* What the task asks
Reproduce the listing exactly. Omit pictures.

* Supplied records
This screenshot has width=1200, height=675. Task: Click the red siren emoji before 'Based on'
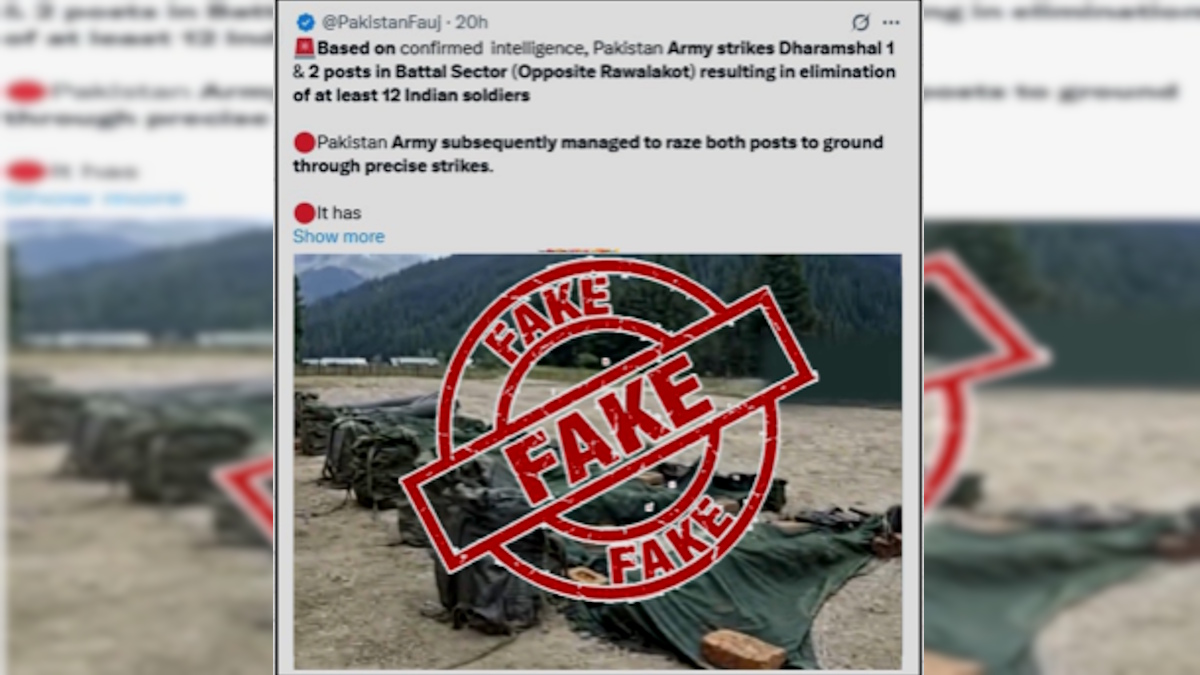pos(304,47)
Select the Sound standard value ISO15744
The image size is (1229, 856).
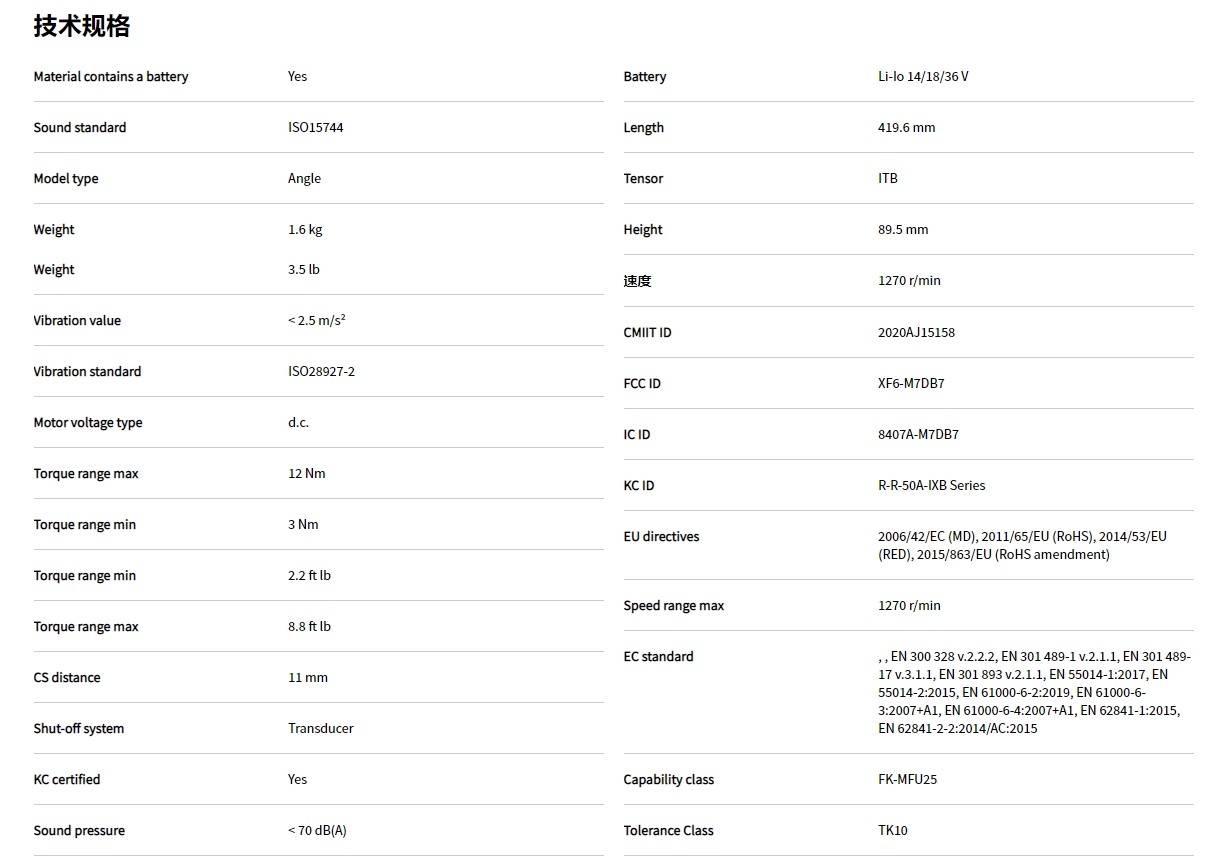(x=315, y=128)
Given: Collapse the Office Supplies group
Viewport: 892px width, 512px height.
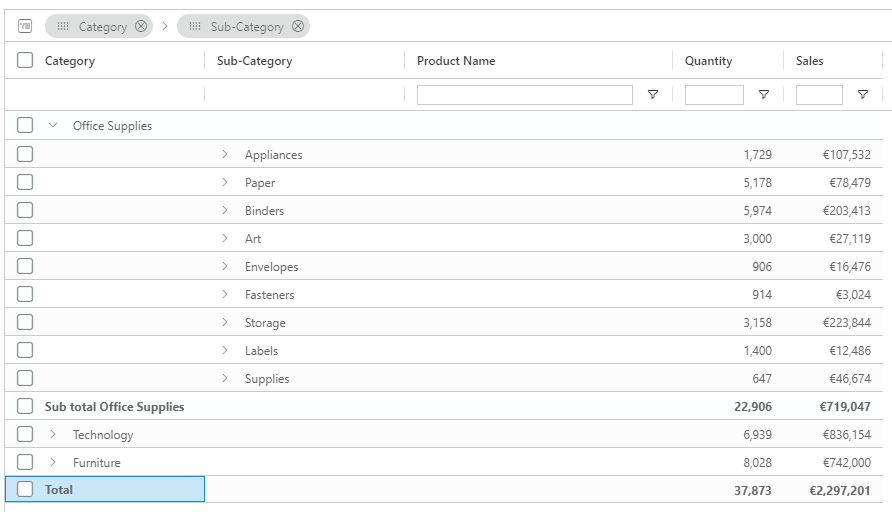Looking at the screenshot, I should click(53, 126).
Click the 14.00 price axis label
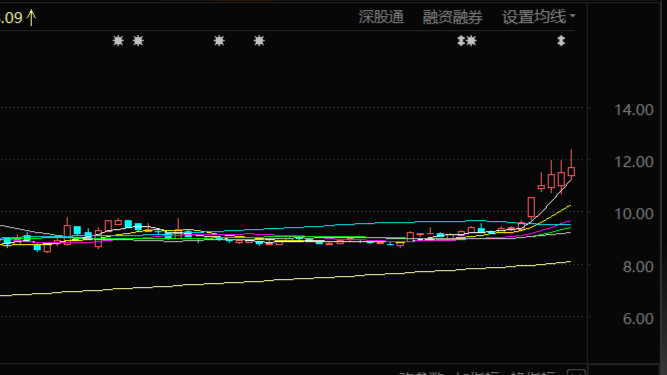The height and width of the screenshot is (375, 667). [x=634, y=110]
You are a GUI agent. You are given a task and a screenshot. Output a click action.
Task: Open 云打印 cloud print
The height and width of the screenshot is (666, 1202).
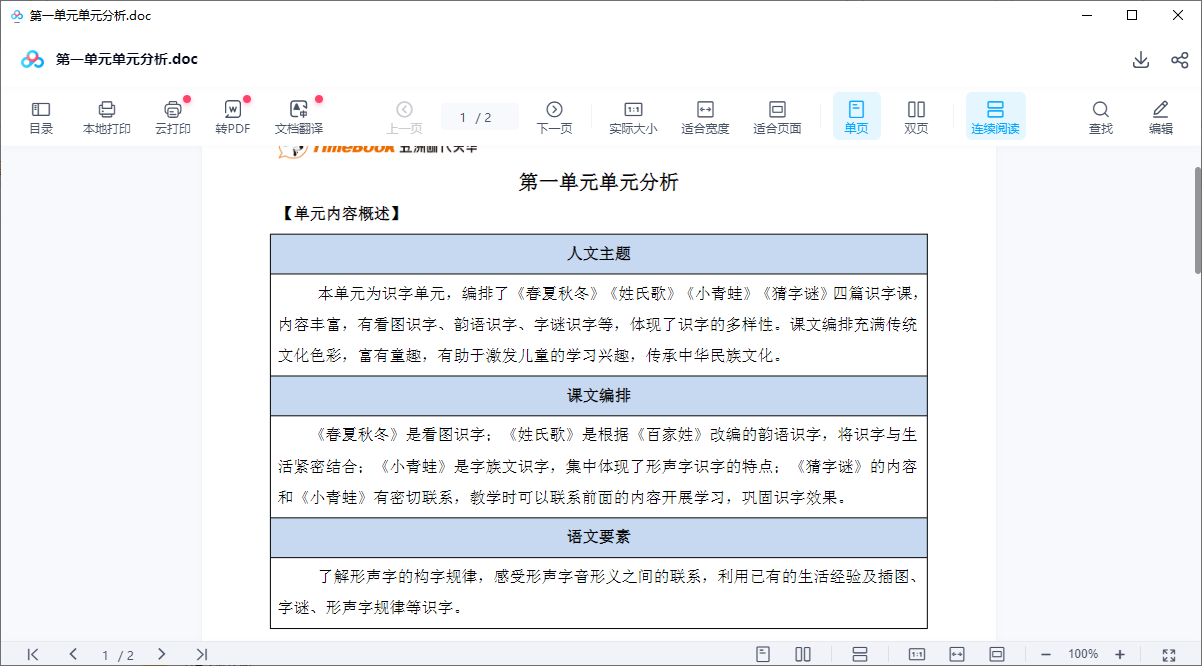[172, 116]
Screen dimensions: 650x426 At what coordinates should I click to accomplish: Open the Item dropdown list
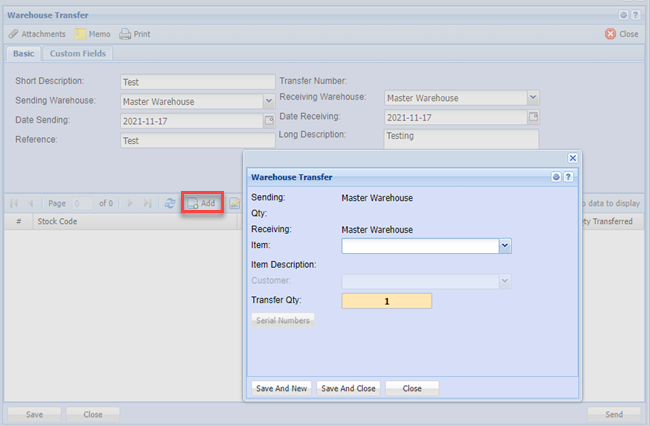pos(505,245)
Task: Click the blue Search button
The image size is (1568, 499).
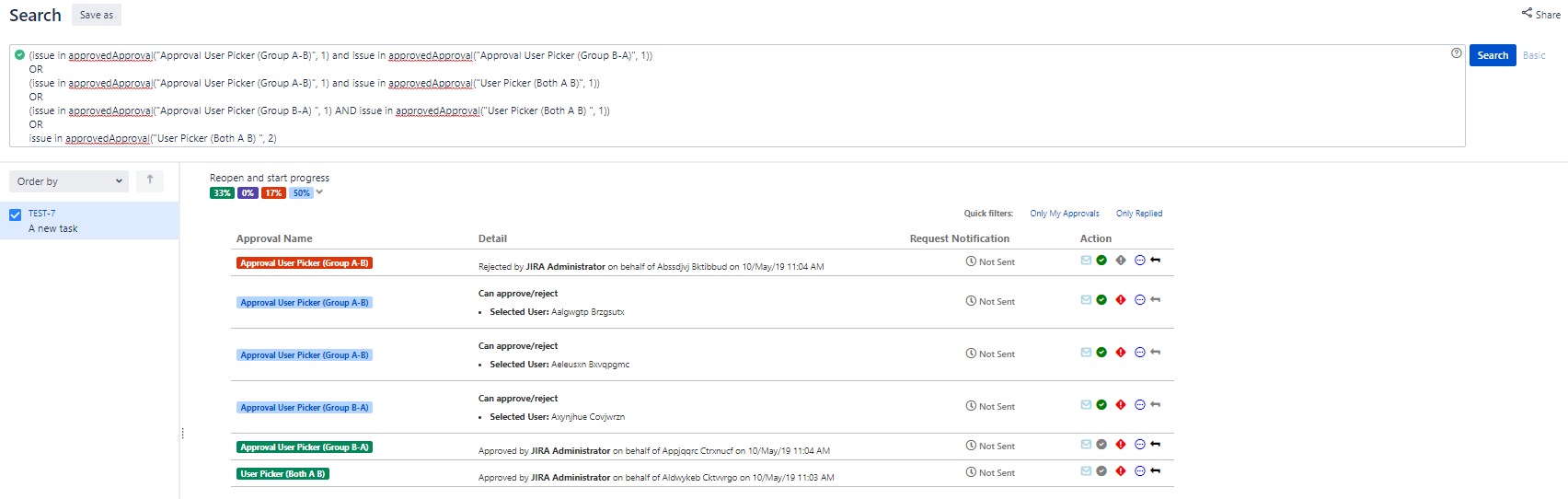Action: click(1492, 55)
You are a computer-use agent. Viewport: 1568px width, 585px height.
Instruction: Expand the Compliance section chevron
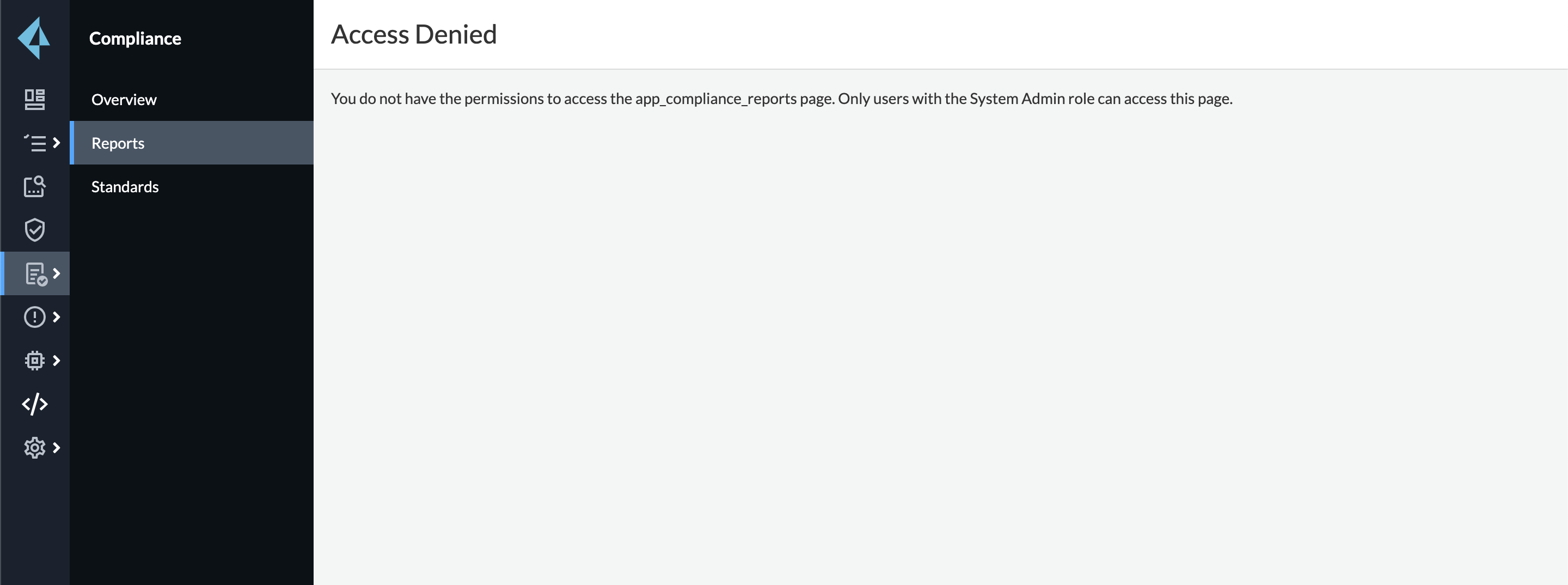coord(56,273)
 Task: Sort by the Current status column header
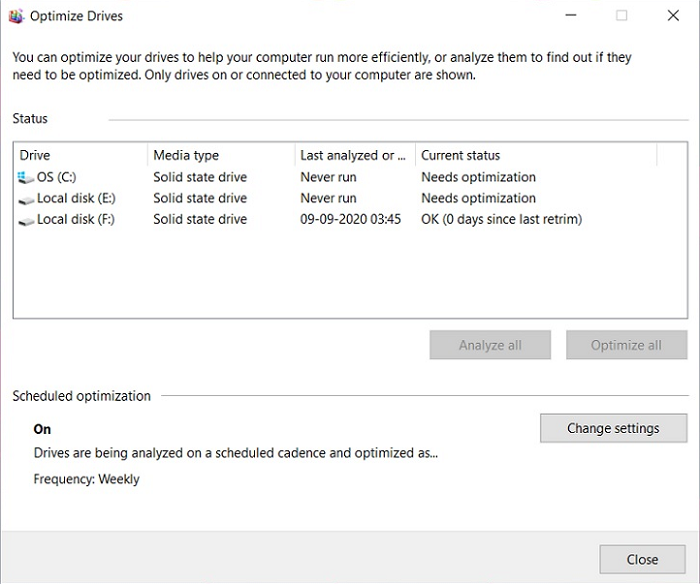[535, 155]
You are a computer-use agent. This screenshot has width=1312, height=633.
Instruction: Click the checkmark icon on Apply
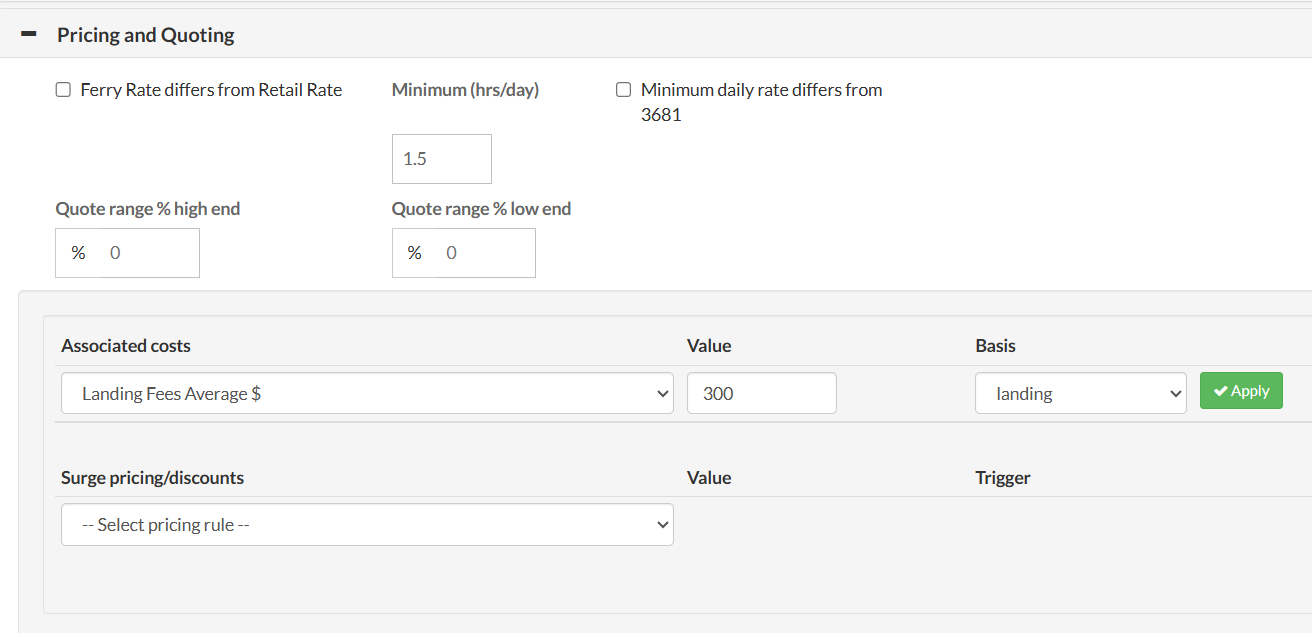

* Answer
This screenshot has width=1200, height=675. Task: Click the red siren emoji before 'Based on'
pos(304,47)
Select the Sound standard value ISO15744
The image size is (1229, 856).
(x=315, y=128)
Given: Collapse the Office Supplies group
Viewport: 892px width, 512px height.
Looking at the screenshot, I should click(53, 126).
Click the 14.00 price axis label
The height and width of the screenshot is (375, 667). [x=634, y=110]
You are a GUI agent. You are given a task and a screenshot. Output a click action.
Task: Open 云打印 cloud print
The height and width of the screenshot is (666, 1202).
[172, 116]
Screen dimensions: 650x426 At what coordinates should I click to accomplish: Open the Item dropdown list
pos(505,245)
Task: Click the blue Search button
The image size is (1568, 499).
Action: click(1492, 55)
You are a computer-use agent. Viewport: 1568px width, 585px height.
Instruction: Expand the Compliance section chevron
coord(56,273)
 Task: Sort by the Current status column header
[535, 155]
You are a computer-use agent. This screenshot has width=1312, height=633.
Instruction: Click the checkmark icon on Apply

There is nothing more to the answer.